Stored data
§ §
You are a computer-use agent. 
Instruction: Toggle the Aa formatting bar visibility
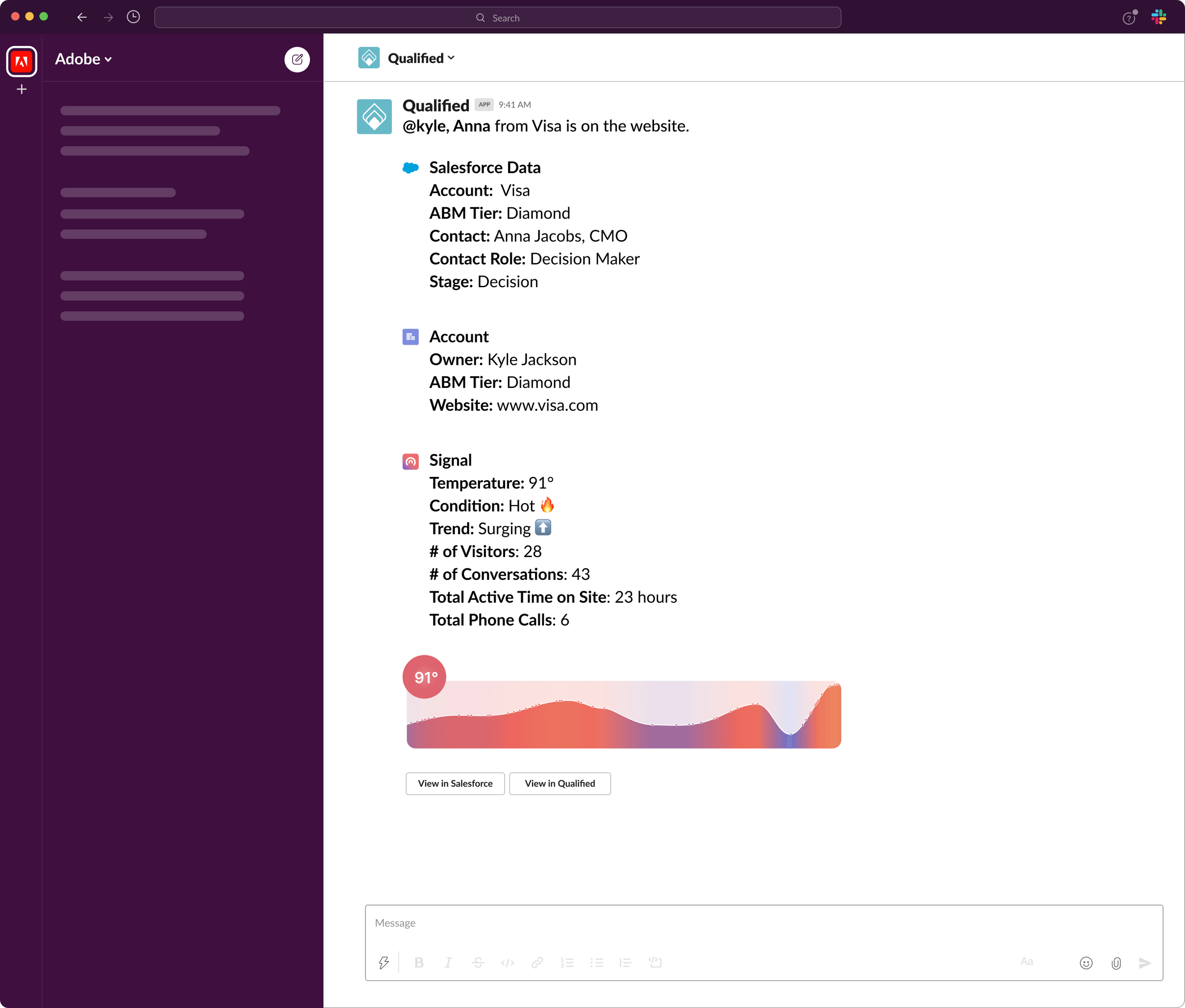click(x=1027, y=963)
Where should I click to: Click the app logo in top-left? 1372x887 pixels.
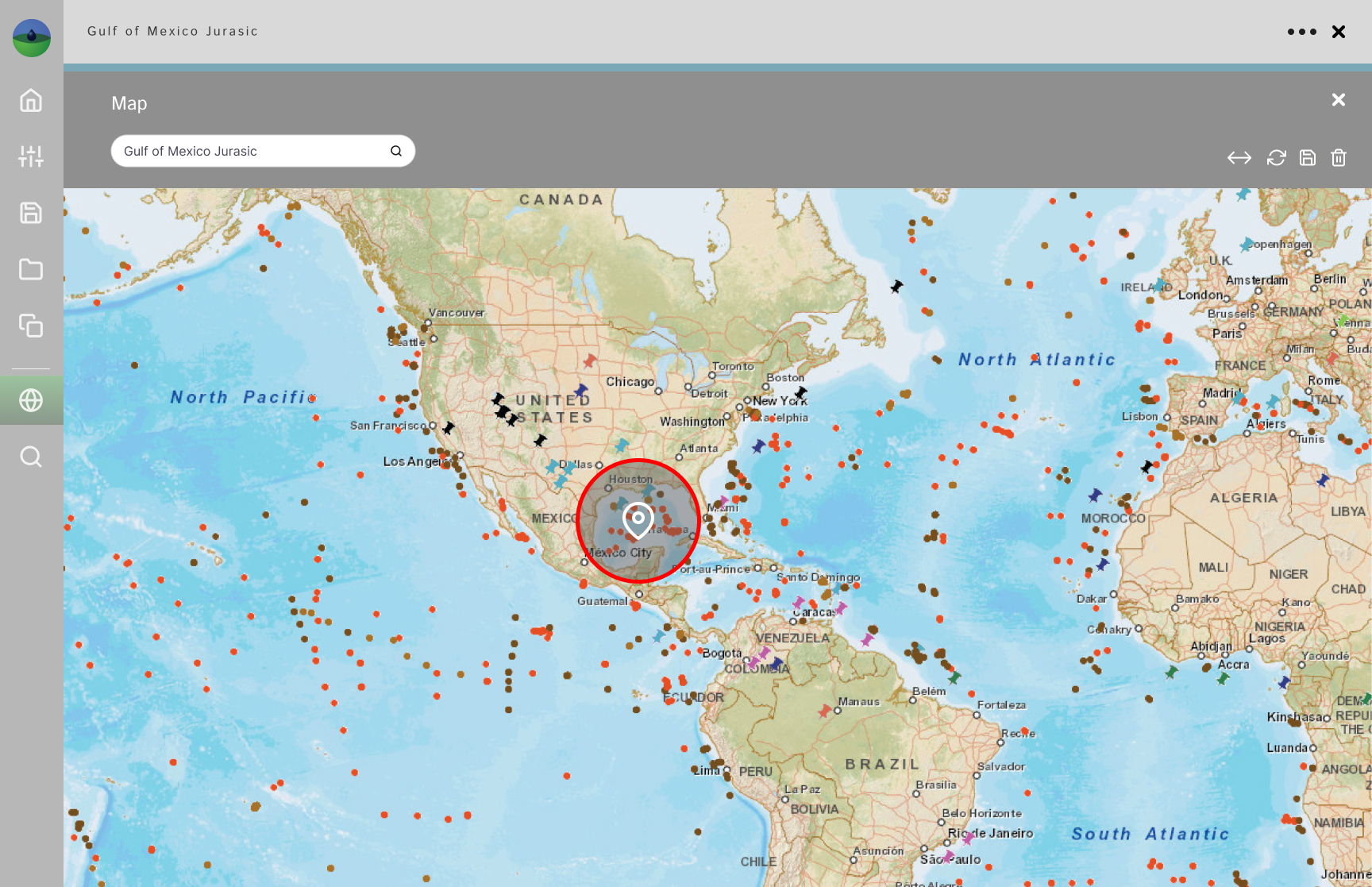(x=32, y=37)
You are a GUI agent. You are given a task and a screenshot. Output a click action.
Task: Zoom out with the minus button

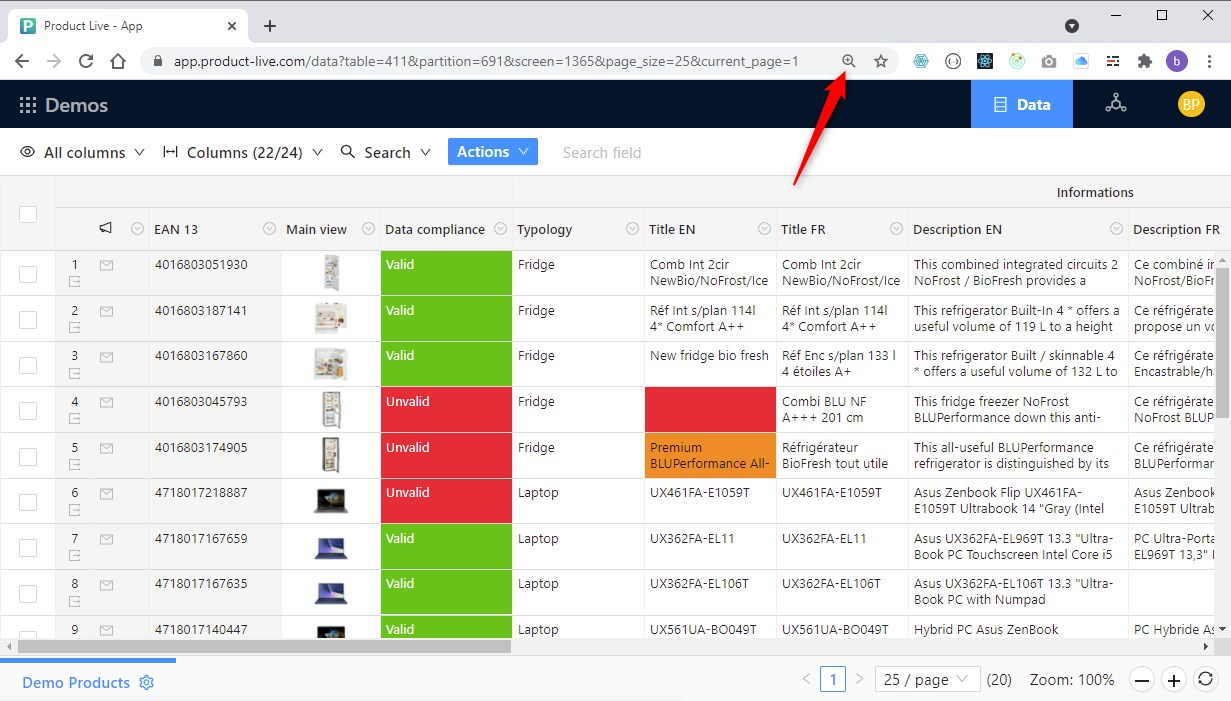tap(1143, 680)
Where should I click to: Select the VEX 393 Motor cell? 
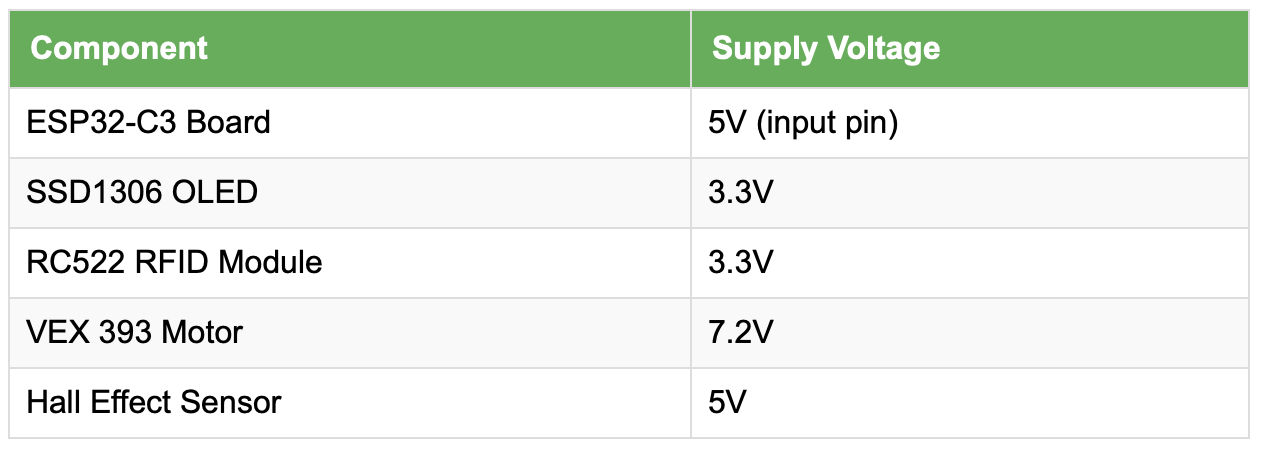[x=350, y=332]
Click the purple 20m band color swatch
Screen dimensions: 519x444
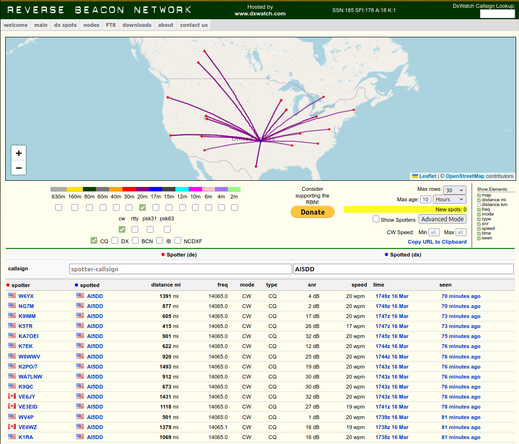tap(142, 189)

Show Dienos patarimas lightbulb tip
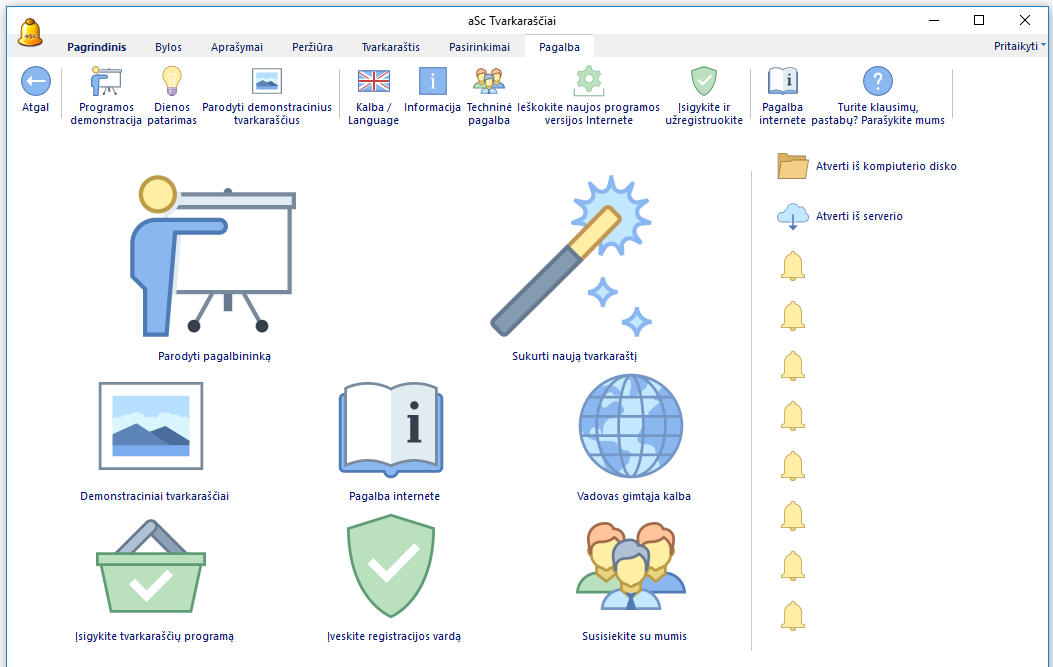click(x=172, y=82)
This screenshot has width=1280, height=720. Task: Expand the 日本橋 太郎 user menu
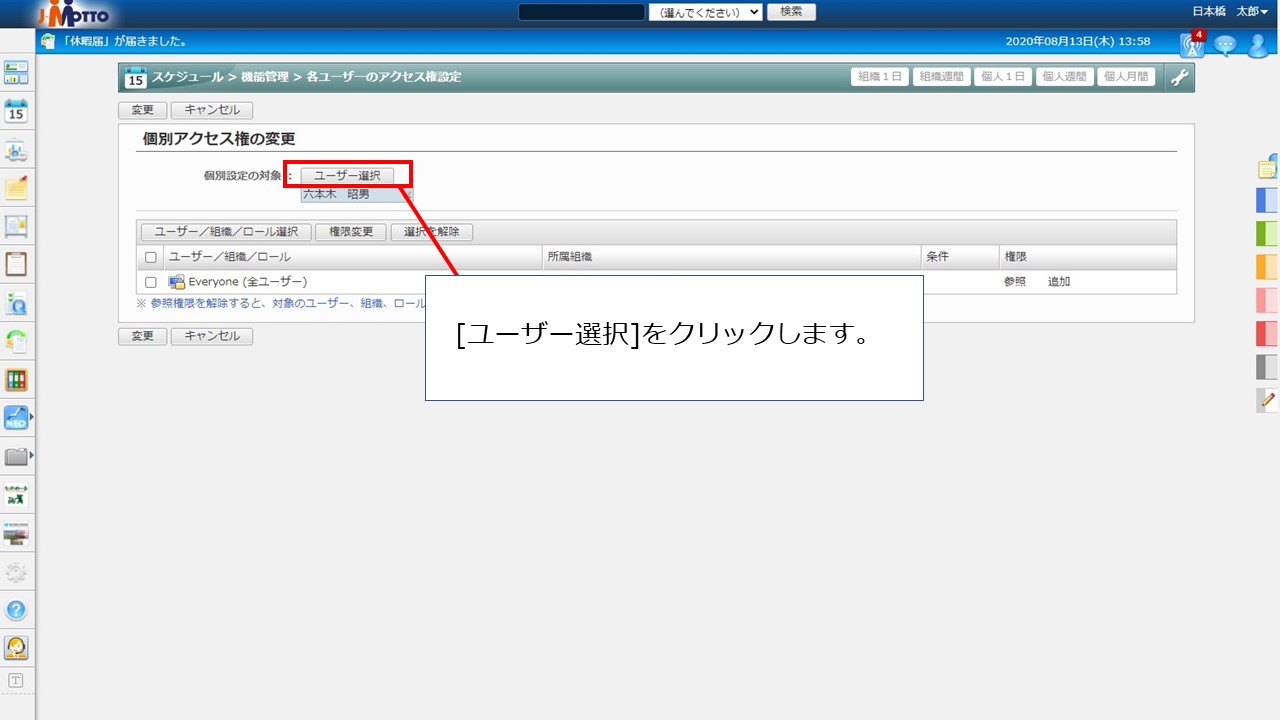pyautogui.click(x=1230, y=11)
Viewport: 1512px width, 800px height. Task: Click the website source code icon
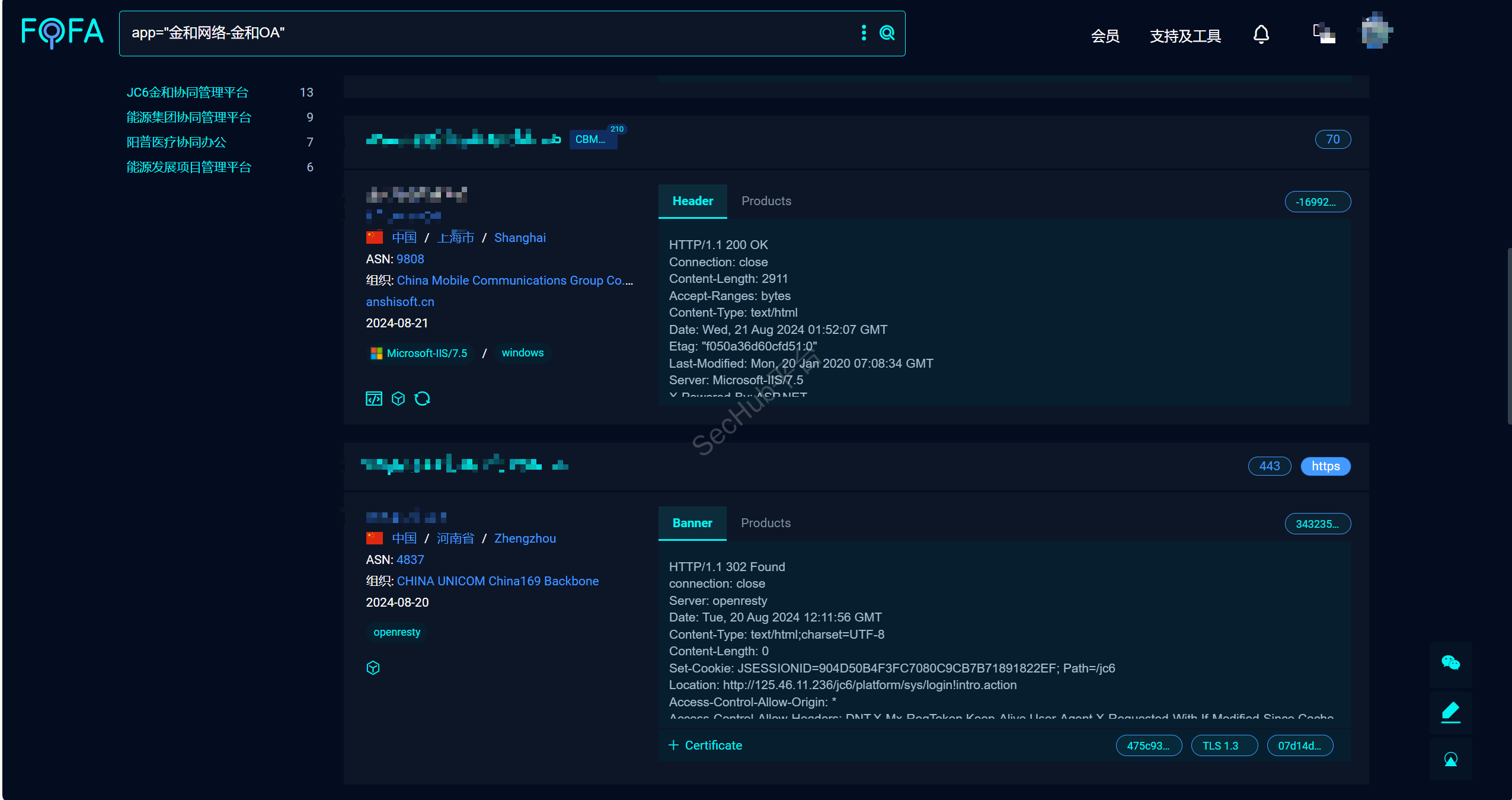point(374,399)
§ §
Directions for this task
Offset every coordinate in the answers by 147 and rewrite all the lines of the items above, requests included, with the numbers in the requests left as they are. Leave the pictures out.

Solution
You are a computer-use agent. 
Instruction: Toggle the Aa formatting bar visibility
click(x=1174, y=1110)
Where should I click to: Click the app logo in top-left? 1372x887 pixels.
(x=179, y=184)
You are a GUI agent. You are given a task and a screenshot. Output a click action.
Task: Zoom out with the minus button

tap(1290, 827)
Where should I click to: Select the VEX 393 Motor cell? 
[x=497, y=479]
Click the purple 20m band color swatch
Screen dimensions: 519x444
tap(289, 336)

Show Dienos patarimas lightbulb tip
click(x=319, y=229)
This screenshot has width=1280, height=720. Task: Expand the 日本橋 太郎 user menu
pyautogui.click(x=1377, y=158)
Viewport: 1512px width, 800px height. Task: Click the website source code icon
point(521,546)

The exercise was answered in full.